The Newsweek article introduced Angelika Dimoka, director of the Center for Neural Decision Making, Fox School of Business, Temple University. Based on her research, Dimoka suspects that a more complicated phenomenon is at work. To confirm that, she studied activity that overtaxed people’s decision-making ability. Dimoka’s research confirmed that a brain overtaxed was prone to support critical errors and bad choices.
That’s probably not a surprise.
For earlier generations, the process of making well-informed decisions involved visiting the library and conversation with those “in-the-know.” Now we have Facebook, Twitter, smart phones with apps, you name it. The deluge of facts and opinions never stops. That can be to good advantage but it can more often lead to a catastrophic failure to decide. And we all know that the failure to decide is to decide.

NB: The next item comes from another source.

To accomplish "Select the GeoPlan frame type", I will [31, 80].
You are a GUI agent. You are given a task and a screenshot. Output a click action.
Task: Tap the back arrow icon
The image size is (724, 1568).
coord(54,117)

What can we glean from Dimoka’s research as a church?
First, we must freely admit that, although we are in touch with the Almighty, we are prone to all the vexations of the human family. We fully understand that the decisions we make can determine our presence as a witness of our faith to the world around us.
How can we protect ourselves from having our decisions warped by excess information? Dimoka would suggest that we organize ourselves as sufficers, not maximizers.
Sufficers are able to say, “enough.” Sufficers understand that there could be more to learn but they’ve garnered enough possible answers to set priorities and, as we say, “get on with it.” Excellent choices can turn on only a few criteria. Perhaps in the interest of expediency we need to “give those a whirl” rather than attempt to exhaust every possibility.
Maximizers never stop surfing, devouring information, attempting to find the very last word, and so, struggle to make a decision and move on.